What about files that are locked by the Operating System like the registry hives?  Because PowerForensics is accessing the raw bytes on the HDD and parsing the Master File Table itself we are able to export these locked files while the OS is using them.

Below you will see that I am unable to use the System.IO.File ReadAllBytes method to read the SAM registry hive "because it is being used by another process".

Here we use Get-IStat to view the FileRecord object belonging to the SAM hive.  Notice that DATA attribute's NonResident property is set to True.  This means that the file's contents are too large for the MFT Record, which is 1024 bytes, and is stored elsewhere on the disk.  Conveniently, that other location is contained within the StartCluster and EndCluster Arrays.  We are able to multiply the StartCluster and EndCluster values by the size of cluster (typically 4096 bytes), to find the actual bytes on disk containing the file contents.  These properties are used by Get-ICat to output a byte array containing the file's contents.
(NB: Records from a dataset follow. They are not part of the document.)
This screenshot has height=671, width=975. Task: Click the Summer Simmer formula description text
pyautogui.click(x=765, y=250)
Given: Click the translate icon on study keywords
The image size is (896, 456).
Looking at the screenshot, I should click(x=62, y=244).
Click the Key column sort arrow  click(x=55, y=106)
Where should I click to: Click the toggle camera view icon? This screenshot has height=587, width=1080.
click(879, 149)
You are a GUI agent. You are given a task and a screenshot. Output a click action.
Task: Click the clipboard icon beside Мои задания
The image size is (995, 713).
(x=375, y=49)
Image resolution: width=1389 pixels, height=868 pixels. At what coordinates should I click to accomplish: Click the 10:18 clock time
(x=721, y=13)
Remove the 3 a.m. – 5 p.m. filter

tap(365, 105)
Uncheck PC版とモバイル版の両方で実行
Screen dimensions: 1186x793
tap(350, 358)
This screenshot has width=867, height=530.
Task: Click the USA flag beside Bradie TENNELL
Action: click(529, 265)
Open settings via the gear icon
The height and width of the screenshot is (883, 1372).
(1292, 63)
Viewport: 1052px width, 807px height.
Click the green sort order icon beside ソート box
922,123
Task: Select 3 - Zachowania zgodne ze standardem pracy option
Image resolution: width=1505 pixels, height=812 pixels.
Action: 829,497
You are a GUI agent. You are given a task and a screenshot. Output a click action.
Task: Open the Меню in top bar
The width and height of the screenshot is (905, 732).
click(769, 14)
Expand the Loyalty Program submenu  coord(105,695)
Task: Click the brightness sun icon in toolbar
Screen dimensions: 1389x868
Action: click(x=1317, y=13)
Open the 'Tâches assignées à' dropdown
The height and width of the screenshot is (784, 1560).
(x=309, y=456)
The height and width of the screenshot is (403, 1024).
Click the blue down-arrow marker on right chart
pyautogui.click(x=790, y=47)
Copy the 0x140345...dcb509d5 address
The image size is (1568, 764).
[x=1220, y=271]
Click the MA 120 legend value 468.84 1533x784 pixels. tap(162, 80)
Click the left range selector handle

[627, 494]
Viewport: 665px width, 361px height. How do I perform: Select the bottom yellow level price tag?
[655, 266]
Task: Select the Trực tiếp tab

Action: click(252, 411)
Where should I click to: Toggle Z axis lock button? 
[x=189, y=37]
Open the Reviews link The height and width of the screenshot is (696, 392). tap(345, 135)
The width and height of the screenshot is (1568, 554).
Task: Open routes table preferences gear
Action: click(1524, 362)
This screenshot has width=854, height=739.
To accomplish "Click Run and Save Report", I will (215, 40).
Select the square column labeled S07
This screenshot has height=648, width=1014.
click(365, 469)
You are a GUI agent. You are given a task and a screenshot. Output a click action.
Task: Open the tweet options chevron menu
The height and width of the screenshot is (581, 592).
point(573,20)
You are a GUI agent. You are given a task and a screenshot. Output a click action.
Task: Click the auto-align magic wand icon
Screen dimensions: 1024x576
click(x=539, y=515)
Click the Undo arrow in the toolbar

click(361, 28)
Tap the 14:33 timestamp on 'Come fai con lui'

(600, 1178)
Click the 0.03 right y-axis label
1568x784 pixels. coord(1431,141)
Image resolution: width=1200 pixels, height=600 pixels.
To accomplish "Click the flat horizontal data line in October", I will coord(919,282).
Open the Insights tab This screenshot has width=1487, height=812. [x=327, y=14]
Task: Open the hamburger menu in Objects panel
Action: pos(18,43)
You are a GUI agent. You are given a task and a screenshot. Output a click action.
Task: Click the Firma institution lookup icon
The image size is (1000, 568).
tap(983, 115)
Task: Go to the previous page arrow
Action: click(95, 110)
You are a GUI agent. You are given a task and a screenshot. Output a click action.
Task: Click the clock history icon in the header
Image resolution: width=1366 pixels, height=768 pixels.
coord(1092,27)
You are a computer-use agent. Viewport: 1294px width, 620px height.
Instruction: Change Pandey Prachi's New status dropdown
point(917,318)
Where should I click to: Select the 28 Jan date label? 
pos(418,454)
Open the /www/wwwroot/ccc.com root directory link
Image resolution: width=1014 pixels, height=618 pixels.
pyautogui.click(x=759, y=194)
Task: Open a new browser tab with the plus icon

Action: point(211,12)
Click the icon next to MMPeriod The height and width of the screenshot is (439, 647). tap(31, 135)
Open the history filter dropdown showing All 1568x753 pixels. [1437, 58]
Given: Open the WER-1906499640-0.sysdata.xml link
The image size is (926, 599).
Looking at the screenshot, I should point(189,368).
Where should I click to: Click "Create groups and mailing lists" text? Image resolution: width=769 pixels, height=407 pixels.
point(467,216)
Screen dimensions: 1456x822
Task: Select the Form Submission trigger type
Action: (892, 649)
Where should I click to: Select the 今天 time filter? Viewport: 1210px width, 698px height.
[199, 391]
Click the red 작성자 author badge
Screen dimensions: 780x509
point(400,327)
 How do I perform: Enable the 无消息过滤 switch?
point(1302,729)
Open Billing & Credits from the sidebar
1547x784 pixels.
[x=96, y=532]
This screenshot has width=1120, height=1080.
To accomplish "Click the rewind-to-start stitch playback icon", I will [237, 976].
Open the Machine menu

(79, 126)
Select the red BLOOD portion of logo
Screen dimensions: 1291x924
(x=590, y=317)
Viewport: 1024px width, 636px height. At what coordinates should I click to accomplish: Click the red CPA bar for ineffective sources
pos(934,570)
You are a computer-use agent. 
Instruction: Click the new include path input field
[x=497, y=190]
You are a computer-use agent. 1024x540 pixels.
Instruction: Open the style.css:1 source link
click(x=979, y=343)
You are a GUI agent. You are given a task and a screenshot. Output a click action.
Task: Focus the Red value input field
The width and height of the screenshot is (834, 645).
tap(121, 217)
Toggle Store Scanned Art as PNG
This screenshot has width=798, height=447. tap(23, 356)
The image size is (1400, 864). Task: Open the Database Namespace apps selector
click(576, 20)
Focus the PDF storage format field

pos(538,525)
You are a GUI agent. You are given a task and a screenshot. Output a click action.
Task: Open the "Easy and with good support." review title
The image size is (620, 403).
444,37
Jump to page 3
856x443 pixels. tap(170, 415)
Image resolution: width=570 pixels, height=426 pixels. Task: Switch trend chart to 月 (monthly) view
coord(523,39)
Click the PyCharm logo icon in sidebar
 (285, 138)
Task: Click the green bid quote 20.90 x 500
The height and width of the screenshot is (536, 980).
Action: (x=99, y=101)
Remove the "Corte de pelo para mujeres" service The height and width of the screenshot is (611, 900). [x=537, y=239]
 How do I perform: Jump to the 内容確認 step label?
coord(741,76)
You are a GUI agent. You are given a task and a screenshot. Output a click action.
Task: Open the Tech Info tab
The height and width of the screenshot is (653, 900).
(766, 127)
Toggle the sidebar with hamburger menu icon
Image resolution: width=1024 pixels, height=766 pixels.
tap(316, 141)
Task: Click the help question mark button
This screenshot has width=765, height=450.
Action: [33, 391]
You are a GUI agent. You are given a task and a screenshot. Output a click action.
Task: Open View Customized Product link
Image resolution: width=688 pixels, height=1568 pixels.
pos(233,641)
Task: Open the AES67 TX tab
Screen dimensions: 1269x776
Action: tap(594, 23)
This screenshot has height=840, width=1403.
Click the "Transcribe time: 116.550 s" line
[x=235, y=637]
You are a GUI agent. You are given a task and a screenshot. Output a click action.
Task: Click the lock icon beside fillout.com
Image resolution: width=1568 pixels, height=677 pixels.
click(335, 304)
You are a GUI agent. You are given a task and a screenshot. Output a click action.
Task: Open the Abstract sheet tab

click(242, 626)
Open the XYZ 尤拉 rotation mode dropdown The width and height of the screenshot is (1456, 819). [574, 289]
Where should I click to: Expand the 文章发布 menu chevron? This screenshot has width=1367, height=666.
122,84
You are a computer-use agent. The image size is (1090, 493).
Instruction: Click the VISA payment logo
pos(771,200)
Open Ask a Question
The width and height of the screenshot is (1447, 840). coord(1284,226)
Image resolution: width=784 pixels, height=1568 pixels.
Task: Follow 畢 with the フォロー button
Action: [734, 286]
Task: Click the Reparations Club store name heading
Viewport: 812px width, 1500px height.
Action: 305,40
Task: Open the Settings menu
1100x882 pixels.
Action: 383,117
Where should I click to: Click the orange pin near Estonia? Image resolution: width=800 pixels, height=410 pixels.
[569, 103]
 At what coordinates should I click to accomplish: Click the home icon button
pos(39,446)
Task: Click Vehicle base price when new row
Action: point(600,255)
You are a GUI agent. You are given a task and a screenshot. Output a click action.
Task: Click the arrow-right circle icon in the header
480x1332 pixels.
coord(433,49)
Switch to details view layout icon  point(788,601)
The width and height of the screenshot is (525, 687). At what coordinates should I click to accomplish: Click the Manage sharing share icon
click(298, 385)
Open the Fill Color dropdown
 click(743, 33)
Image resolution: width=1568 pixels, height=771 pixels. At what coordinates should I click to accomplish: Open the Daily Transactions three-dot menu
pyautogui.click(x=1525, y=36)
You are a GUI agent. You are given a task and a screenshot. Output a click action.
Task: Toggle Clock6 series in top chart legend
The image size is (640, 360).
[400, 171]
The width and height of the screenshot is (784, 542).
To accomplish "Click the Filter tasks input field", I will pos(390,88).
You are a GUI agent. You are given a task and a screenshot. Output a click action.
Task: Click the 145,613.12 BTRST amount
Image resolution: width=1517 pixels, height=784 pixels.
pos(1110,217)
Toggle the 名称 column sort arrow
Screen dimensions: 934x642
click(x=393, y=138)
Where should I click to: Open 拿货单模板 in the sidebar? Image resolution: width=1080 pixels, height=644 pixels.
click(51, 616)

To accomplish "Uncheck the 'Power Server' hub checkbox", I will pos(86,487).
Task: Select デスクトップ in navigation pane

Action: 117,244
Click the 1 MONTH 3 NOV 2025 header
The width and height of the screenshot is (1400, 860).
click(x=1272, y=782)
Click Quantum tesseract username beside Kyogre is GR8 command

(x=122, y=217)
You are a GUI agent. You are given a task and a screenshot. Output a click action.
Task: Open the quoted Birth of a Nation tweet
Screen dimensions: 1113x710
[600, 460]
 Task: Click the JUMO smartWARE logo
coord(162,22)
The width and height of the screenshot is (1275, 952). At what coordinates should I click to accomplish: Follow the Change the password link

Below we use Get-ICat and Add-Content to output the SAM file to our Desktop.

Although we cannot hash the original SAM file (because of the error discussed above), we can throw the outputted SAM file into a Hex Editor and see the registry hive file header.  Imagine when we add registry parsing to PowerForensics...

You can download the source code to PowerForensics on my github.  To use PowerForensics within PowerShell download the dll in the repo and use the Import-Module cmdlet within PowerShell (Ex. Import-Module <pathToDLL>).

I'm excited to hear your feedback and suggestions for further development.